Supplied passage:
BEGIN
We are the Globe Rollers. We roll far and wide in search of tasty foreign treats, sandy beaches, mesmerizing architecture, and occasional 30 minute trips to museums. As for the rolling, we are on wheels. One of us by choice and the other by fate.
Allow us to introduce ourselves. Roxy is a 22 year old woman of fierceness. She grew up in Amsterdam and moved to NYC when she was 18. When she was 16 months old, circumstances led her into exploring the world by chair. Wheelchair, that is.
Madeline is a 23 year old self-proclaimed nut job. She grew up in NYC and has remained there her entire life. When she was three years old, she decided that she and her rollerblades were soulmates and since than, has left them on as much as possible. This includes sleeping, watching tv, walking the dog, or eating in a restaurant.
These two females rolled into each other at 18 years of age, in their first class at NYU. They’ve been rolling together ever since.
So here we are, 5 years later, traveling Eastern Europe together. As we roll along, we face obstacles and advantages both wheels based and not. But for the sake of our blog’s title, we will stick to wheels based subjects. This blog comes in three categories: 1) Accessible My Ass, 2) Wheelchair Card, and 3) The Wheels Deal. Let’s break those down.
1) Accessible My Ass:
Many places advertise their accessibility to those on wheels. However, we have found that 95% of them are either confused by the term “wheelchair accessible” or are just flat out lying. This includes restaurants, hotels, shopping centers, and cities as a whole. So in this section, you will read about accessibility flaws from city to city, country to country.
2) Wheelchair Card:
Let’s not underestimate the power of the wheels. Roxy’s wallet’s most valuable card is the wheelchair one. Whenever we are faced with waiting on a long line or looking up a large flight of stairs, Roxy flashes her wheelchair card and we are instantly brought to the front of the line or carried up the flight of stairs. Just to be clear, a wheelchair card is a figure of speech. It does not actually reside in Roxy’s wallet, but in the gold rims of her wheelchair and her billion dollar smile. Almost everyone has a desire to do some sort of good in the world, even if it’s just in the smallest of ways. When we appear and ask a kind stranger to help us get up a flight of stairs, he or she is eager to check their good deed for the day off their list. Being on wheels certainly has its perks and we will be sharing these with you along the way.
END
Excerpted data:
BEGIN
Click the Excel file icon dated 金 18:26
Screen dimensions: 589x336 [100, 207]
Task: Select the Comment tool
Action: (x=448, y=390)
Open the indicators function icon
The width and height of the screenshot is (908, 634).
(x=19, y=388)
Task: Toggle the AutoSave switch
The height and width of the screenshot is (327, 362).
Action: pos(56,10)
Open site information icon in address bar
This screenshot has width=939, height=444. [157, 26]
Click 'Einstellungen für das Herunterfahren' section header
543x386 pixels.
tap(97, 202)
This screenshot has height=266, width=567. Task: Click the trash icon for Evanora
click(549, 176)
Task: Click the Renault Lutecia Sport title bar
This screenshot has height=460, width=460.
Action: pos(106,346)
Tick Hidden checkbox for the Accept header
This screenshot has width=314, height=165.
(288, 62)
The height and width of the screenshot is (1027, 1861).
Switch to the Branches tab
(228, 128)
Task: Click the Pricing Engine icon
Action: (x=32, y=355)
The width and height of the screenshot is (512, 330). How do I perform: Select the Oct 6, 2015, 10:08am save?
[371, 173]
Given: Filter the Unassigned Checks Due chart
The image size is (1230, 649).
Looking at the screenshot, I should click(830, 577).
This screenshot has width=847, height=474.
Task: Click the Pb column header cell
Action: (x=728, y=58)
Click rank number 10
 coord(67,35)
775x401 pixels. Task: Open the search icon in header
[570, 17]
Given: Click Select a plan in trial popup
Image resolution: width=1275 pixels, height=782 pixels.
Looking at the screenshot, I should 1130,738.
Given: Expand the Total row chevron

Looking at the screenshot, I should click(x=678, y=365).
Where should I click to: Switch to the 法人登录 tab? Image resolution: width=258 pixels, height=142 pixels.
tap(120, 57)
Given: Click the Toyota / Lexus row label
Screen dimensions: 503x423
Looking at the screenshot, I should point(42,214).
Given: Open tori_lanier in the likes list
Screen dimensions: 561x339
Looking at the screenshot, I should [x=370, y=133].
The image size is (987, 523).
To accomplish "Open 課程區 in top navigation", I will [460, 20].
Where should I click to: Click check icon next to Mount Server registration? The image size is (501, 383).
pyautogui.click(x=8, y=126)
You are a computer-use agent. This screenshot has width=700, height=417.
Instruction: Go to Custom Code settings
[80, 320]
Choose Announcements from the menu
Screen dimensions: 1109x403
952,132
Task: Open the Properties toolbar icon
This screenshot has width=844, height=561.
END
What you need to do:
a. Answer these questions about the blog introduction:
(i) In which city did Roxy grow up?
(ii) At what age did Madeline decide that she and her rollerblades were soulmates?
(iii) What percentage of places advertising wheelchair accessibility do the writers say are either confused by the term or lying?
b. Reproduce the blog introduction word for word between "So here we are, 5" and "break those down.", inclusive.

Exercise answers:
a.
(i) Amsterdam
(ii) Three years old
(iii) 95%

b.
So here we are, 5 years later, traveling Eastern Europe together. As we roll along, we face obstacles and advantages both wheels based and not. But for the sake of our blog’s title, we will stick to wheels based subjects. This blog comes in three categories: 1) Accessible My Ass, 2) Wheelchair Card, and 3) The Wheels Deal. Let’s break those down.